Computerkosten können abgesetzt werden. Dies gilt auch für Scanner, Drucker und Monitore.

Neustadt/Weinstraße - Mit einem Grundsatzurteil zur steuerlichen Abzugsfähigkeit von Computerkosten hat das Finanzgericht Rheinland-Pfalz Besitzern von Heimcomputern den Rücken gestärkt.

Danach wird der Anteil der beruflichen Computer-Nutzung künftig automatisch auf 35 Prozent geschätzt, wenn feststeht, dass das Gerät auch für diese Zwecke benutzt wird. Dem Gericht zufolge kann der Besitzer künftig bei seiner Einkommensteuererklärung auch 35 Prozent des Preises als Werbungskosten geltend machen.
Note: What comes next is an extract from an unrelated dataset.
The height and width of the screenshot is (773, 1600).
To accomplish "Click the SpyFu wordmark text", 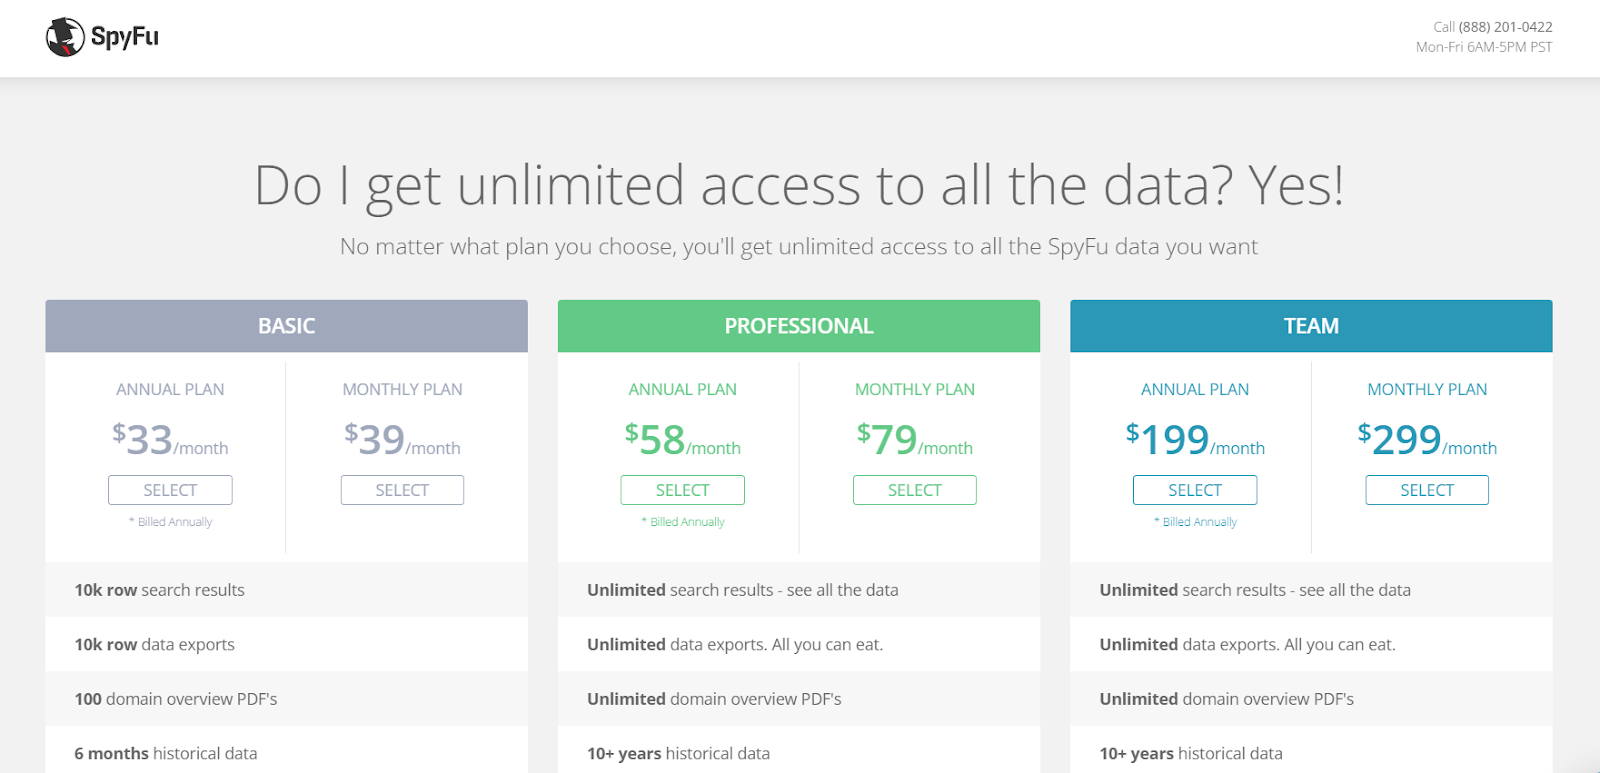I will click(125, 37).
Mit dem Urteil gab das Gericht einem technischen Angestellten aus der Nähe von Koblenz Recht, der gegen sein Finanzamt geklagt hatte. Nach der bisherigen Rechtsprechung konnten Aufwendungen für einen Heimcomputer nur berücksichtigt werden, wenn der Anteil der privaten Nutzung unter zehn Prozent lag. Grund war das im Einkommensteuergesetz angeführte Aufteilungs- und Abzugsverbot.

Aus Gründen der "steuerlichen Gerechtigkeit" müsse aber - neben Auto und Telefon - auch der Computer vom Aufteilungs- und Abzugsverbot ausgenommen werden, teilte das Gericht mit. Dies gelte schon deshalb, weil einige Länderfinanzverwaltungen eine entsprechende Aufteilung bereits zugelassen hätten, ohne dass bislang ein bundeseinheitlicher Erlass ergangen sei.

Der Ansatz gelte auch für Computerzubehör wie Scanner, Drucker und Monitor. Das Gericht teile nicht die Ansicht, dass solche Geräte nicht selbstständig genutzt werden könnten. Grund sei ein Urteil des Bundesfinanzhofs, wonach Computerprogramme selbstständige Wirtschaftsgüter seien.

Das Gericht wies darauf hin, dass es sich bei dem Ansatz von 35 Prozent um eine Schätzung handelt. Es könne angenommen werden, dass die private Nutzung eines Heimcomputers überwiege, wenn der Arbeitnehmer das Gerät nur zur Ergänzung seiner beruflichen Tätigkeit nutze. Da der Kläger im vorliegenden Fall keinen konkreten Einzelnachweis habe bringen können, sei es bei einem geschätzten beruflichen Nutzungsanteil von 35 Prozent geblieben. Die Revision zum Bundesfinanzhof wurde wegen grundsätzlicher Bedeutung zugelassen.